Le groupe État islamique

Après avoir fait d'importants gains en Syrie face aux troupes d'Assad, les djihadistes de l'EI ont pris l'Irak d'assaut s'emparant d'importants pans du pays, dont la deuxième ville, Mossoul. Une offensive visant à créer un État islamique en pays sunnite, à cheval sur l'Irak et la Syrie. »

Agence France-Presse
BAGDAD

Le premier ministre irakien Haïdar al-Abadi a réitéré lundi son opposition au déploiement de forces étrangères au sol en Irak pour combattre les djihadistes de l'État islamique (EI).

Durant une rencontre avec le ministre australien de la Défense David Johnston, à Bagdad, M. Abadi a réaffirmé son «rejet de toute intervention (étrangère) au sol en Irak», a indiqué son bureau dans un communiqué.

Les États-Unis comme la France mènent des frappes aériennes contre les positions de l'EI en Irak, une campagne que les Américains pourraient étendre à la Syrie voisine, où les djihadistes de ce groupe ultra-radical sèment également la terreur.

La Maison-Blanche a assuré à plusieurs reprises qu'elle n'enverrait pas de soldats au sol pour combattre l'EI, alors qu'elle a retiré les troupes américaines d'Irak fin 2011, après huit ans de présence.

Néanmoins, les États-Unis ont annoncé le déploiement de 1600 militaires américains dans le pays, notamment pour soutenir les forces kurdes et fédérales en termes d'équipements, de formation et de renseignements, face aux djihadistes qui se sont emparés de larges régions du pays.

Tony Blair n'écarte pas l'envoi de troupes au sol

Tony Blair, émissaire du Quartet international pour le Proche-Orient, a quant à lui appelé lundi à ne pas écarter la possibilité d'envoyer des troupes au sol pour combattre les jihadistes de l'État islamique en Syrie et en Irak.

«À moins d'êtres prêts à combattre ces individus sur le terrain, vous pourrez peut-être les contenir, mais vous ne les vaincrez pas», a déclaré l'ancien premier ministre britannique lors d'une interview à BBC News.

Dans un long message publié sur le site internet de sa fondation, «Tony Blair Faith Foundation», il a affirmé : «vous ne pouvez pas déraciner cet extrémisme sans aller là où il est apparu, pour le combattre».
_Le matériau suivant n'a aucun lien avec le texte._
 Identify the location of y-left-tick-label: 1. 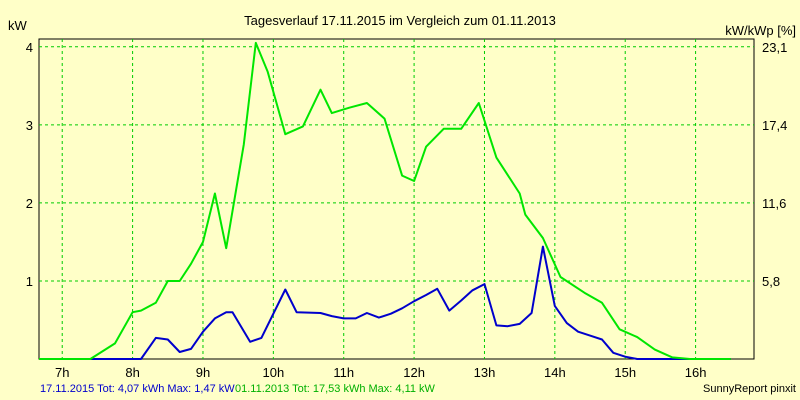
(30, 282).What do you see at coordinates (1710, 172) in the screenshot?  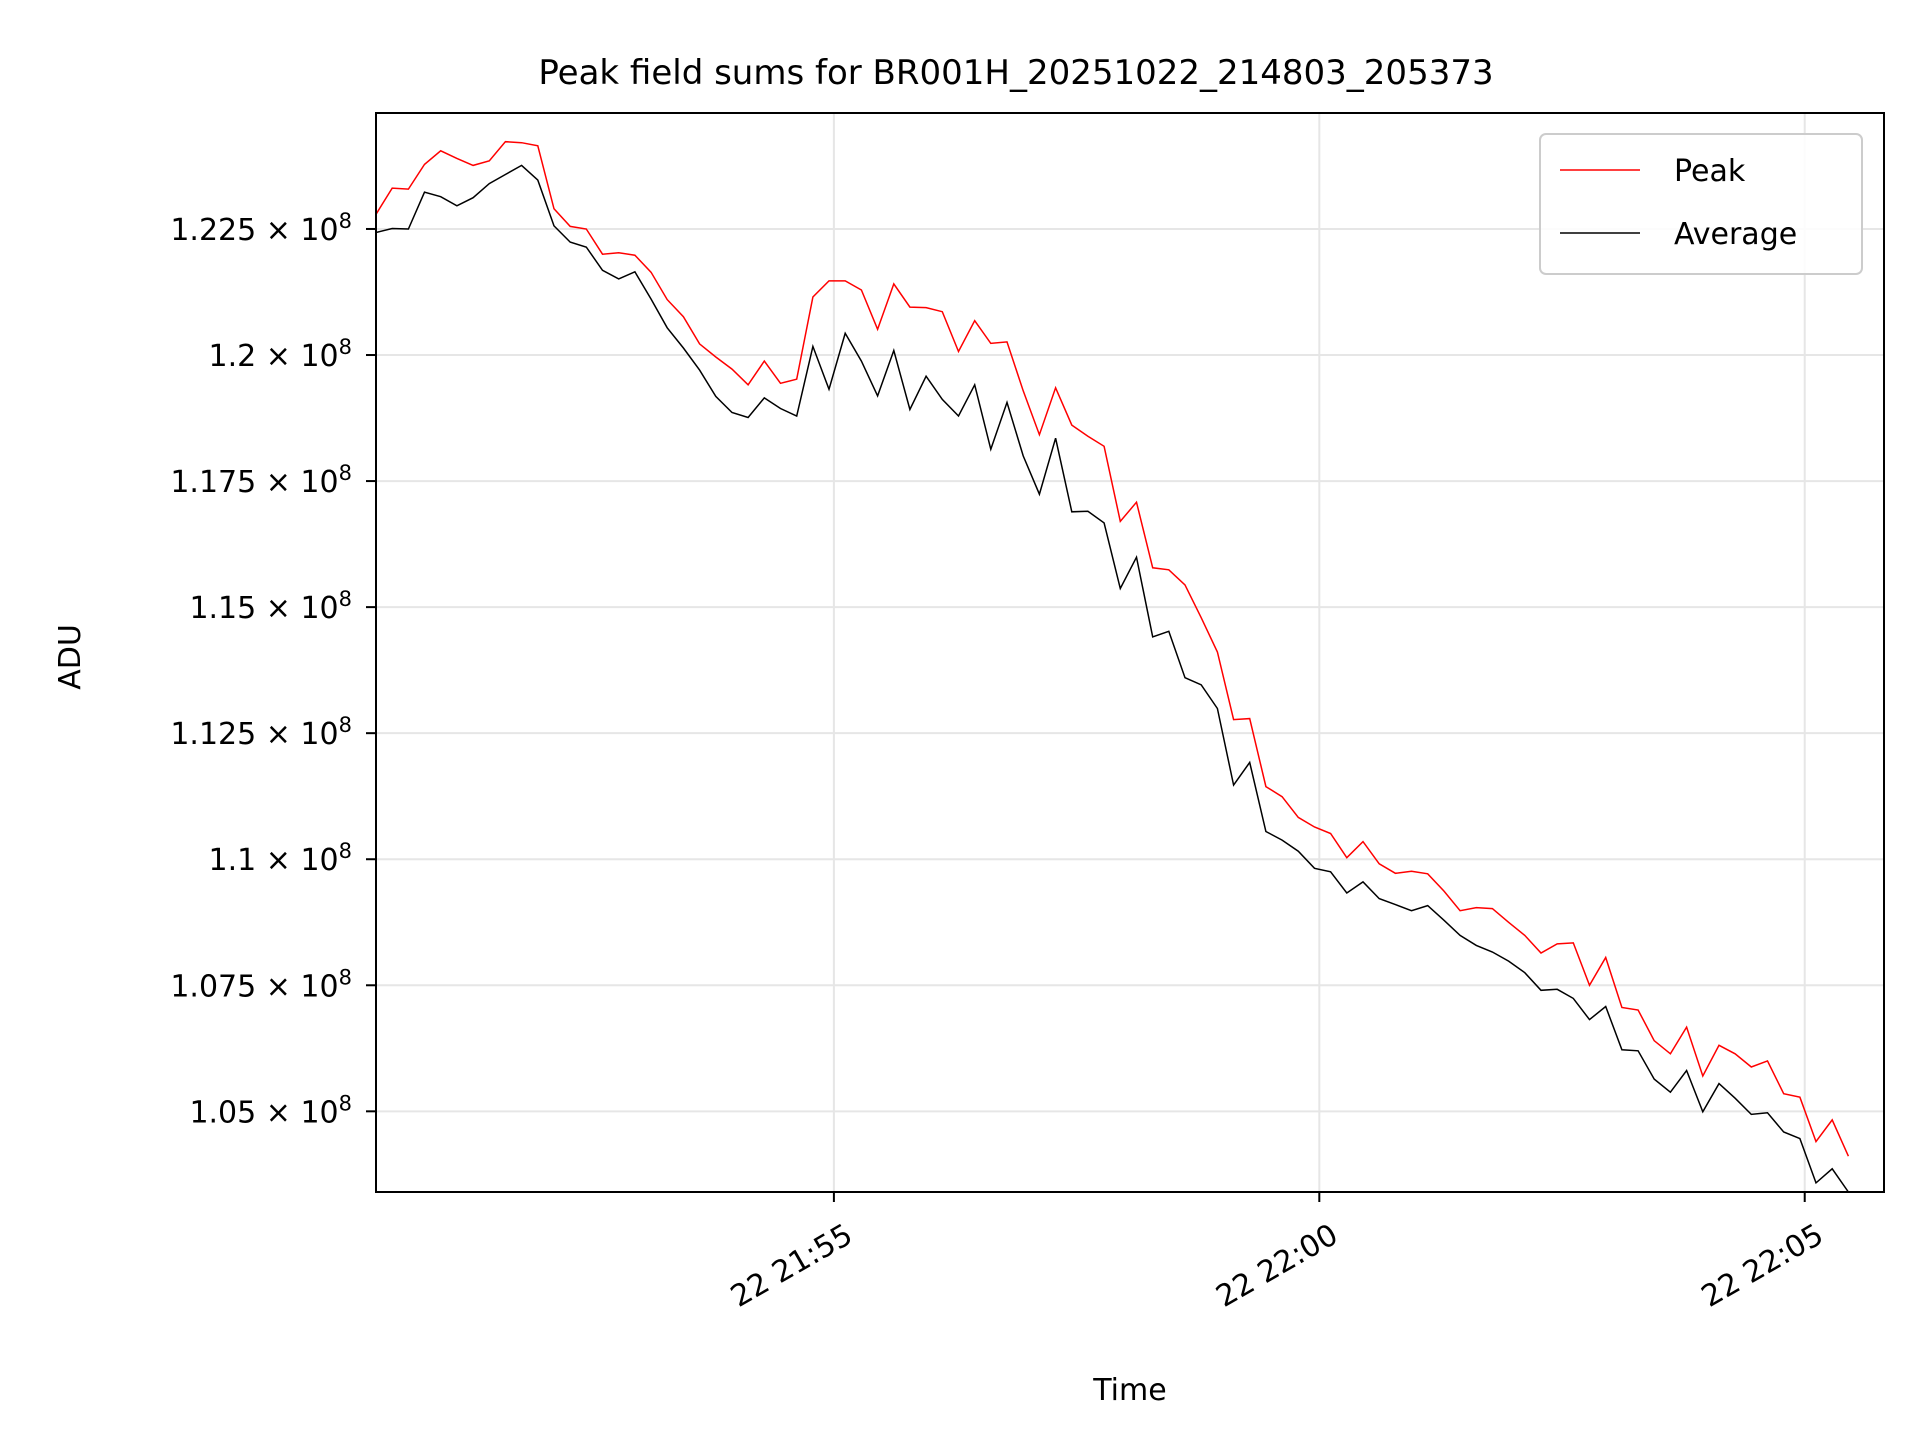 I see `legend-label-peak: Peak` at bounding box center [1710, 172].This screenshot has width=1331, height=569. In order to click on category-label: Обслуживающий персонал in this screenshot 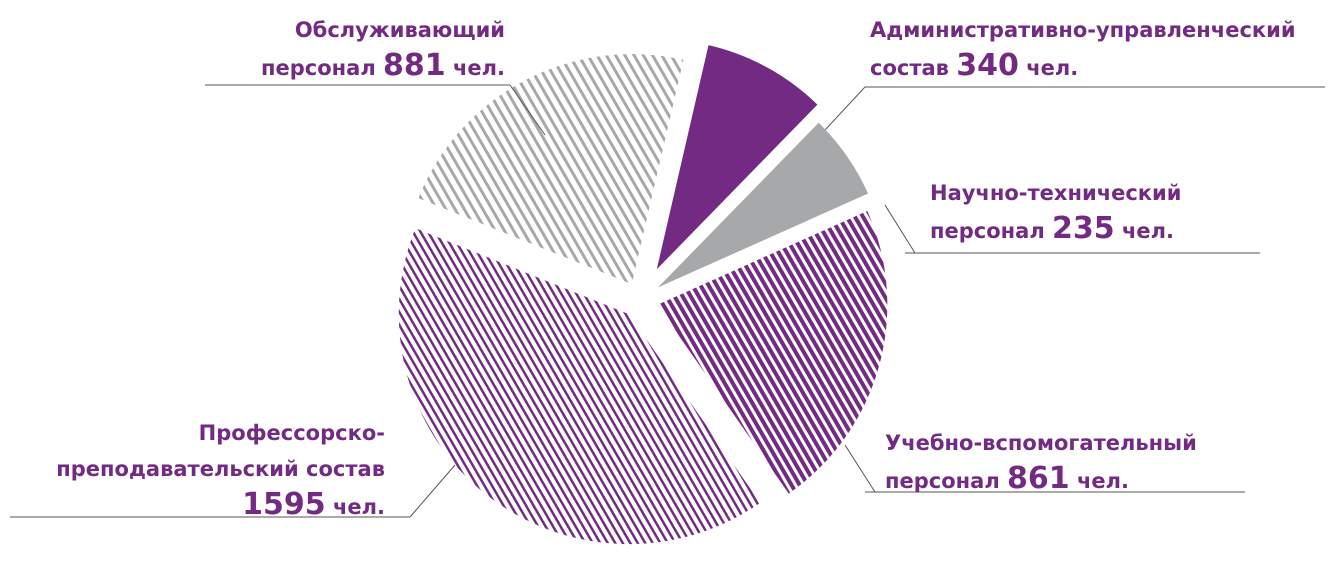, I will do `click(382, 49)`.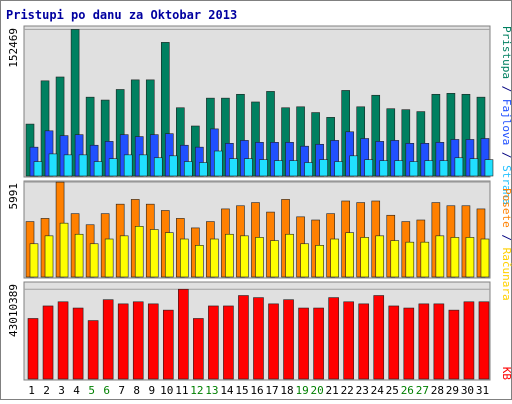 The width and height of the screenshot is (512, 404). I want to click on x-tick-label: 7, so click(122, 390).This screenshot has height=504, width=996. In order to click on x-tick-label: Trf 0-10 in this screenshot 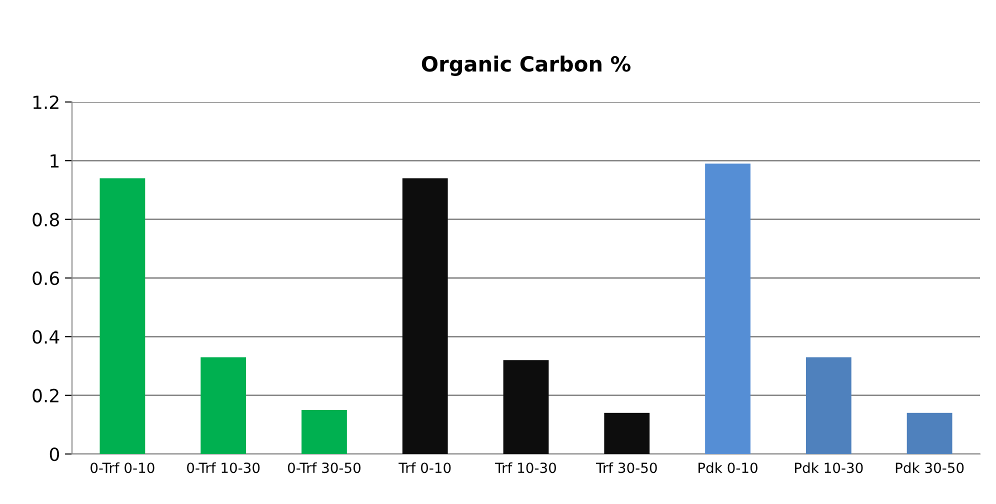, I will do `click(424, 468)`. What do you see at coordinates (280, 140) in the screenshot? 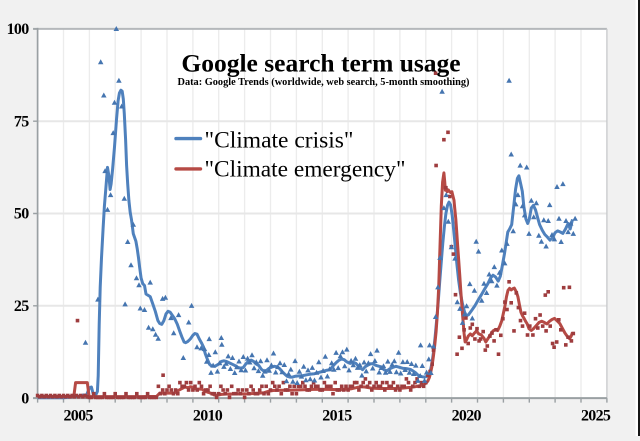
I see `svg-text: "Climate crisis"` at bounding box center [280, 140].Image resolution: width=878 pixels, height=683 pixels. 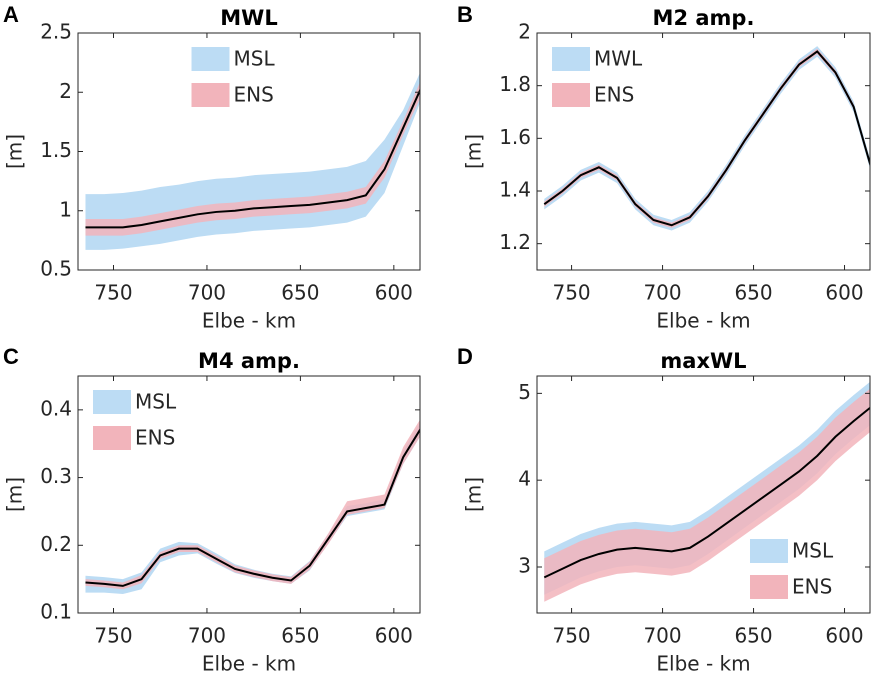 What do you see at coordinates (56, 32) in the screenshot?
I see `y-tick-label: 2.5` at bounding box center [56, 32].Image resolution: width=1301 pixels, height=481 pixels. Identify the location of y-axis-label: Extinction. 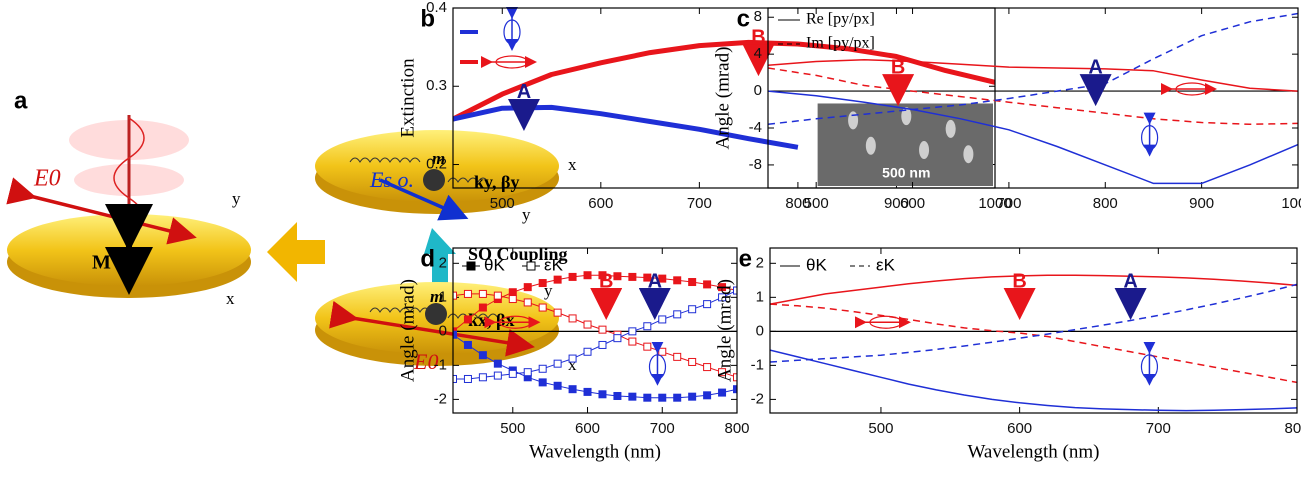
(408, 98).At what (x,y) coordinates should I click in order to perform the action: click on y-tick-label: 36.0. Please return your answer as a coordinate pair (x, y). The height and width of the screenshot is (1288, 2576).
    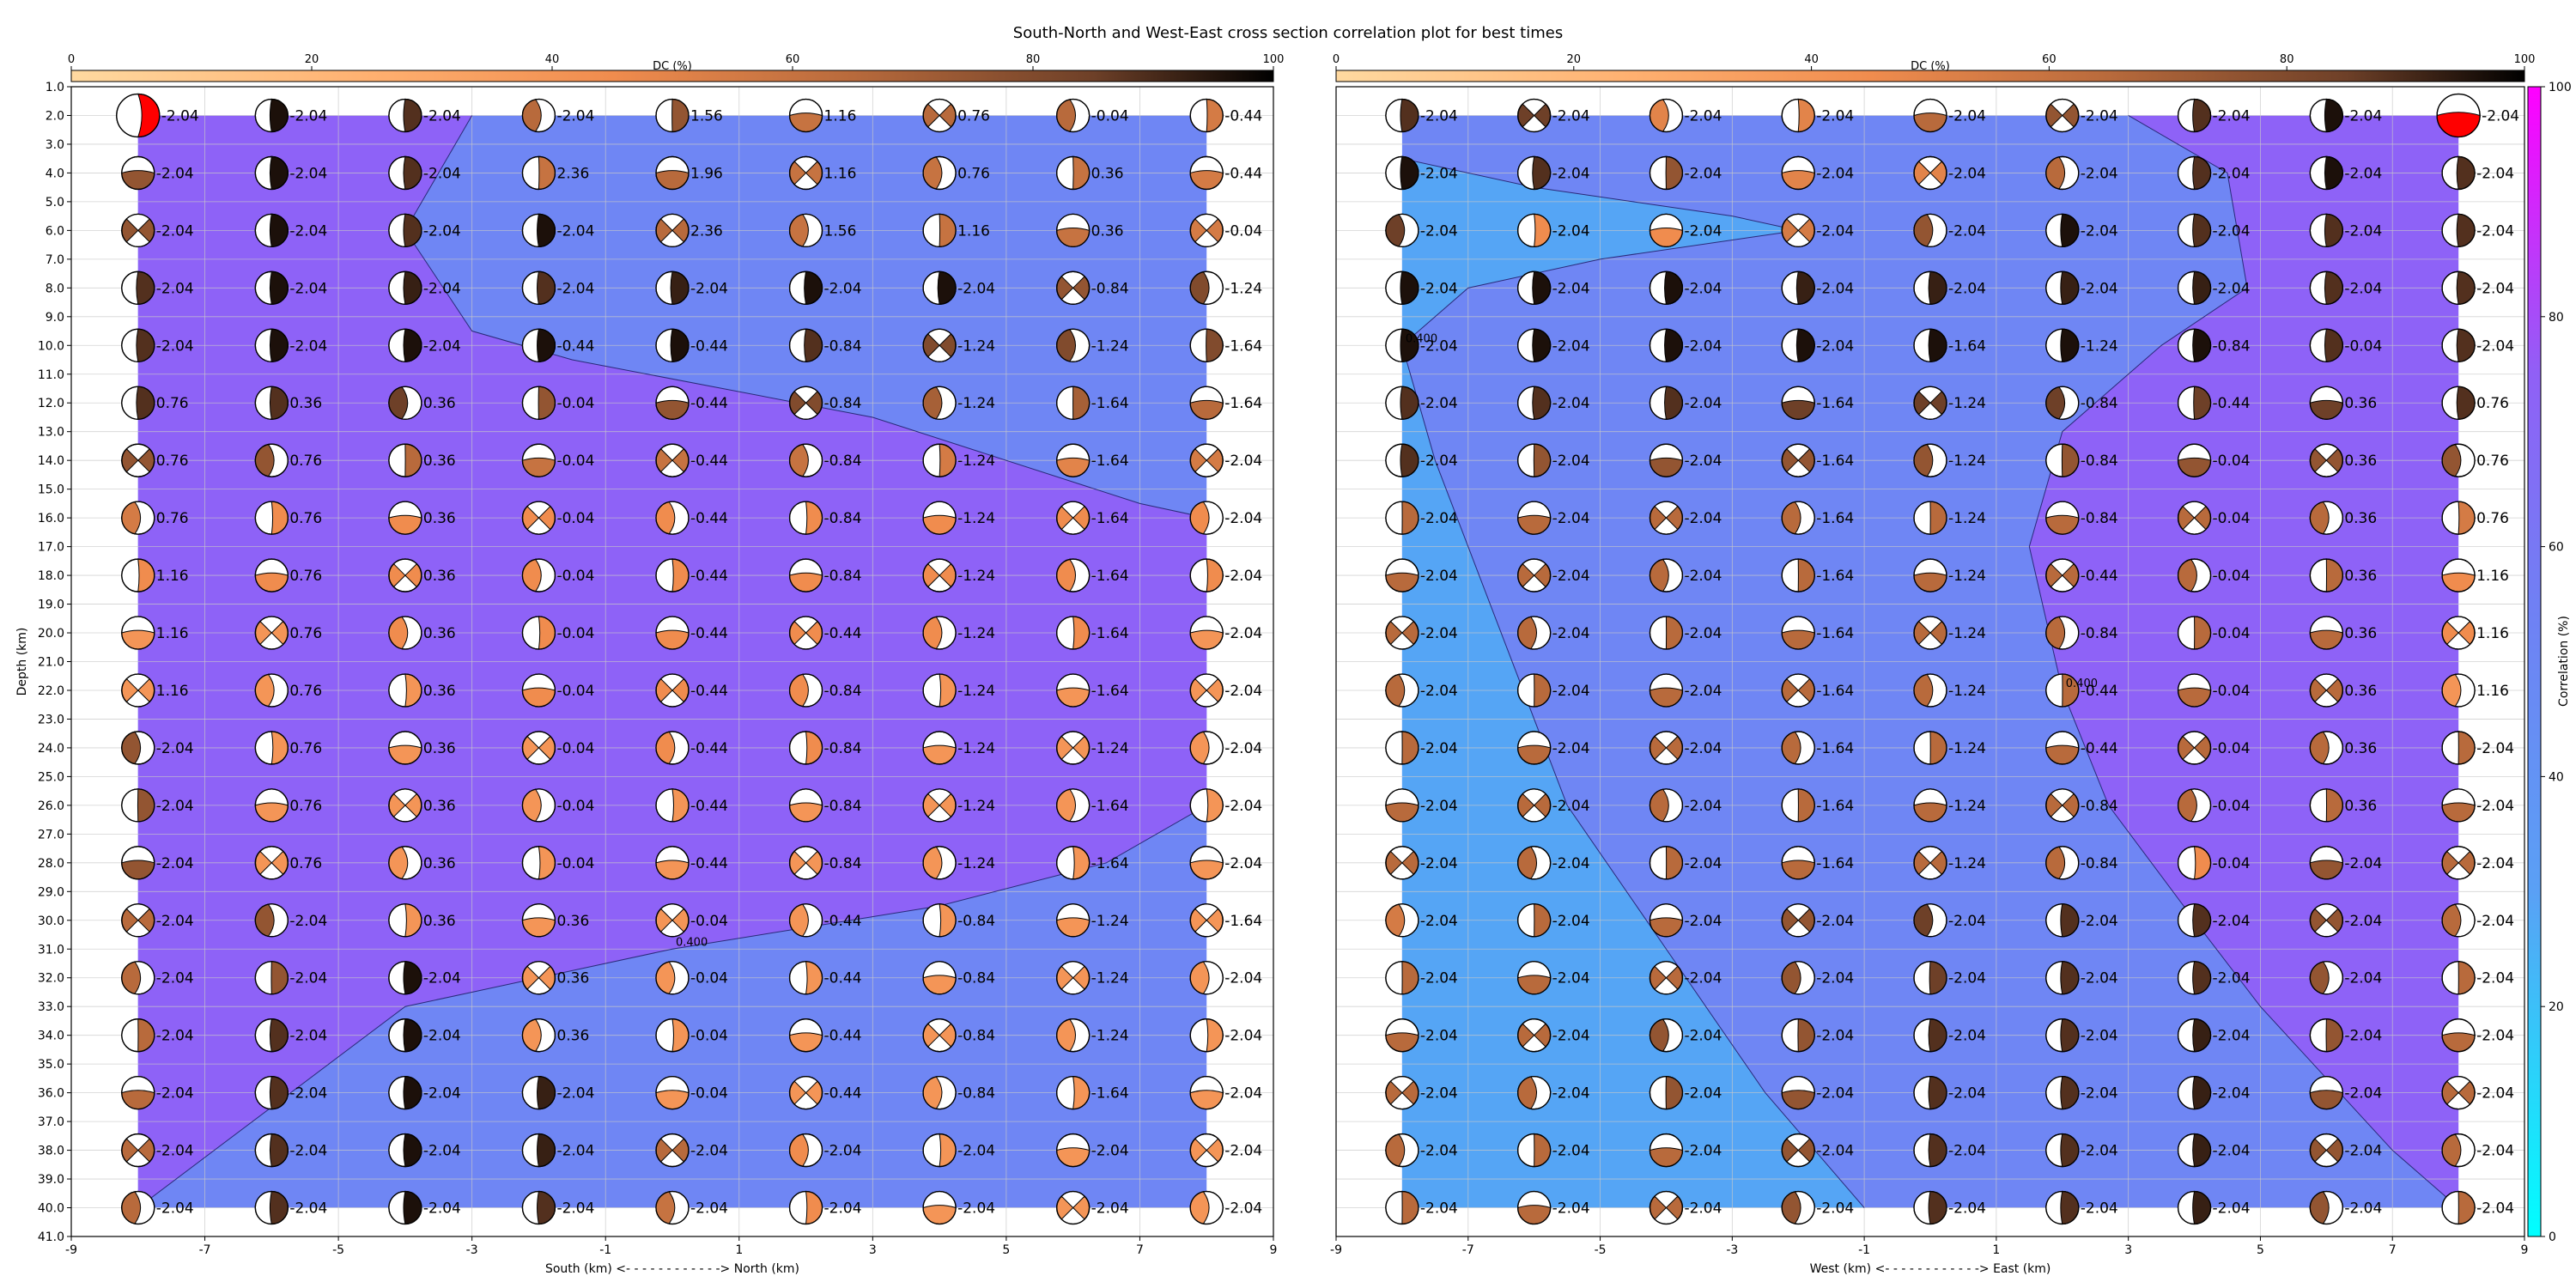
    Looking at the image, I should click on (51, 1094).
«Il peut y avoir une abondance de diplomatie, l'apaisement autant que possible des souffrances humanitaires, des condamnations, mais à moins que tout cela ne soit accompagné de combats physiques, nous allons atténuer le problème, mais nous n'allons pas le vaincre», a-t-il fait ajouté.

L'organisation État islamique a lancé lundi un appel à ses partisans à tuer des citoyens, notamment américains, canadiens et français, des pays formant la coalition internationale mise en place pour combattre le groupe djihadiste en Irak et en Syrie.

Les États-Unis et la France sont les deux pays qui ont jusqu'à présent mené des frappes aériennes en Irak sur des positions de l'EI, un groupe qui a déclaré en juillet un «califat» à cheval sur la Syrie et l'Irak, dont il contrôle de larges secteurs.

Si le président Obama refuse pour l'heure d'envoyer des soldats au sol pour combattre l'EI, mais il est confronté à un certain scepticisme aux États-Unis. Les élus républicains notamment estiment que des frappes aériennes ne suffisent pas à contrer les djihadistes compte tenu notamment de la faiblesse de l'armée en Irak.